In medicine, many important scientific questions originate in the mind of the insightful physician at the bedside. At Stanford, the same physician has often returned to the laboratory to find new therapies, sometimes with the help of researchers from other disciplines. Consider the example of Dr. Henry Kaplan and Edward Ginzton at the Hansen Experimental Physics Laboratory who, together in the 1950s, developed an approach to radiation therapy that saved the life of a child with retinoblastoma in its first application.
The goal of the IHH is to make this tradition a cornerstone of health-related research at Stanford. Even more than in past decades, we recognize that major advances in medicine are likely to be the result of multidisciplinary teams. The IHH goal is to offer our faculty and students opportunities to do such work.
Imaging, invention, integration
The IHH has identified three themes that define areas in which new research and training efforts could yield many benefits: imaging, seeing biological processes in ways that yield new therapies; invention, making tools that enhance research and devices that solve health problems; and integration, synthesizing the massive amounts of information emerging from vast databases related to human health.
Fellowships and grants
These and other advances in human health are now inextricably linked to combining the clinical sciences with expertise from biological and physical sciences, computer science and engineering. More than ever, we need to train scientists and clinical investigators to master their own disciplines and to move comfortably across disciplines. The IHH will promote such educational opportunities for graduate students and postdoctoral fellows by establishing fellowships for trainees to pursue programs with advisers from more than one field. The IHH also will make possible new faculty appointments in key areas to enhance research and teaching related to human health.
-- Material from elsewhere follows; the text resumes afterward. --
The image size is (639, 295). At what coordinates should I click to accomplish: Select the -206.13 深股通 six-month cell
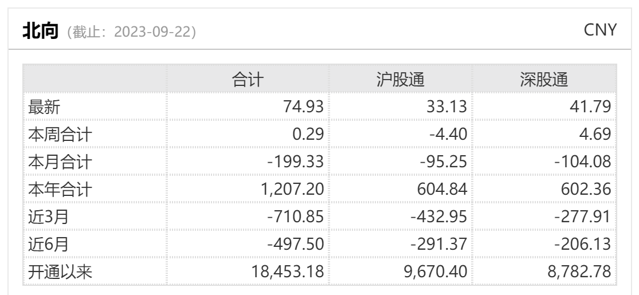pyautogui.click(x=583, y=245)
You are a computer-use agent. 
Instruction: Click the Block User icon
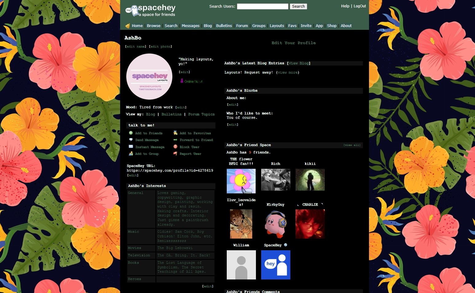(x=175, y=147)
Strengthening multidisciplinary bioscience and medicine requires incentives. Faculty who propose research at the intersection of disciplines often have trouble attracting support from the government and foundations because they are moving into uncharted territory. The IHH will give such ideas a boost by providing seed funds to projects that are judged by our faculty to be high risk but likely to have high impact if successful. This is a daunting task, but we already have a track record through Bio-X, the pioneering Stanford program to bridge the biosciences and the physical sciences. The Bio-X innovation grants awarded to multidisciplinary research teams have yielded impressive results. The $700,000 in grants has paved the way for $70 million in government support. The IHH will provide broad support for research in basic biological/biomedical sciences and Bio-X, as well as target new programs in neurosciences, stem cell biology and regenerative medicine, and cancer.
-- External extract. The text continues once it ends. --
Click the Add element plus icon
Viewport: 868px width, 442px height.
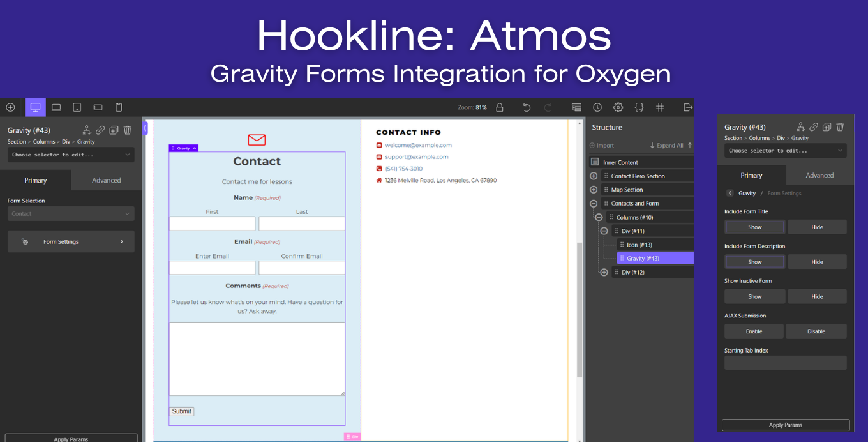coord(10,107)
Stanford is one of the few universities with such an ambitious agenda for multidisciplinary innovation in human health. In taking on this challenge, we are fortunate to have our medical school on the same campus as the university’s six other schools. This facilitates face-to-face interactions between faculty and students with diverse expertise and with the clinical faculty at Stanford Hospital and Clinics and Lucile Packard Children’s Hospital.
Through these interactions, we will build upon the remarkable advances in human health that have been achieved by the traditional medical disciplines. The IHH will serve as the catalyst for the next generation of innovators at Stanford to chart new directions in basic and translational health-related research.